Some excerpts (Soc Sec proposed changes are further down the list with some bolded highlights)…
Pg. 9
In defined contribution plans, participants aged 55 and older should be allowed to use their retirement savings to purchase annuities that begin payments later in life. Workers with defined benefit pensions should be able to receive part of their benefit as a lump sum and the rest as monthly income for life, rather than the all-or-nothing choice most have today.
Federal and state tax policy, however, actually subsidizes the use of home equity for pre-retirement consumption, leaving many retired homeowners burdened with debt and with less equity to support retirement security. We recommend ending these subsidies by eliminating tax benefits for borrowing that reduces home equity.
Pg. 10
better communicating the consequences of claiming Social Security early. For example, renaming the earliest eligibility age, currently age 62, as the “reduced benefit age” would better highlight the lower monthly benefits that result from early claiming.
Pg. 16
the current financing outlook for Social Security is unsustainable. Dedicated revenues for the program are insufficient to finance scheduled benefits. The time to protect Social Security, the bedrock of the U.S. retirement system, is now. Significant changes to the program are unavoidable, and workers need to know what to expect in order to plan appropriately. Elected officeholders and administration officials should commit to taking meaningful action to address these challenges by the end of 2017.
Pg. 63
Recommendation: Implement specific policy changes that would enable more plans to offer automatic installment purchases (i.e., laddering) of guaranteed lifetime-income products.

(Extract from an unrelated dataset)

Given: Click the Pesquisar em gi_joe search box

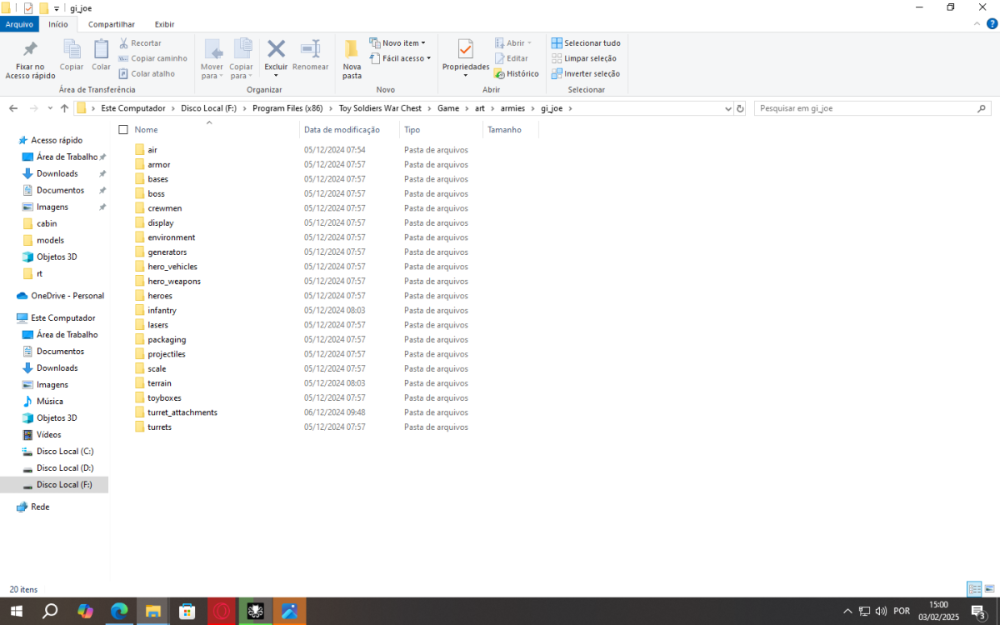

Individuals who purchase an annuity contract risk buying at the wrong time, such as right after a drop in the market or when interest rates, and therefore annuity payouts, are low. Purchasing an annuity on an installment basis over a period of years, an approach known as “laddering,” can reduce timing risk.
Pg. 66
Recommendation: Allow participants aged 55 and older to initiate in-service rollovers for the purchase of annuities that begin making payments later in life, and improve the portability of in-plan annuity contracts.
Pg. 67
We recommend finalizing Treasury’s proposed rule to encourage DB plans to give participants flexibility in choosing what portion of their benefit to take as a monthly payment and what portion to take as a lump sum.
Pg. 71
Recommendation: End subsidies [mortgage interest tax deduction] that encourage the use of home equity for pre-retirement consumption.

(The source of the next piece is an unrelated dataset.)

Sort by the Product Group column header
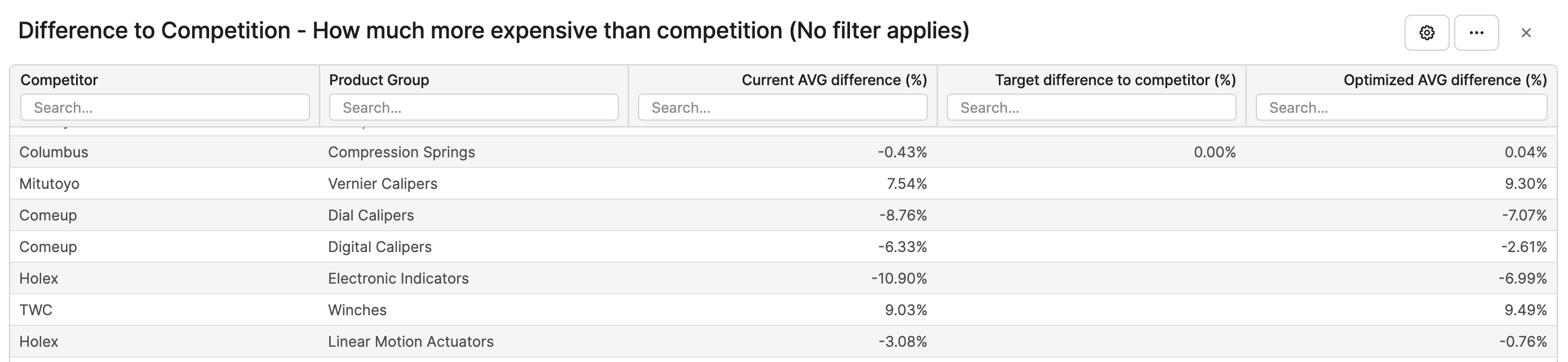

Recommendation: Strengthen programs that support and advise consumers on reverse mortgages.
Pg. 80
the commission’s package of recommendations would extend Social Security’s ability to pay benefits without abrupt reductions through the end of the 75-year projection period. Moreover, the program’s chief actuary found that this package successfully meets the criteria for “sustainable solvency,” meaning that Social Security would be financially sound beyond the end of the 75-year projection period. Figure 20
Under current law, if the Social Security trust funds are empty, Social Security cannot spend more on benefits than it collects in program revenues. The OASI Trust Fund is projected to be depleted in 2035.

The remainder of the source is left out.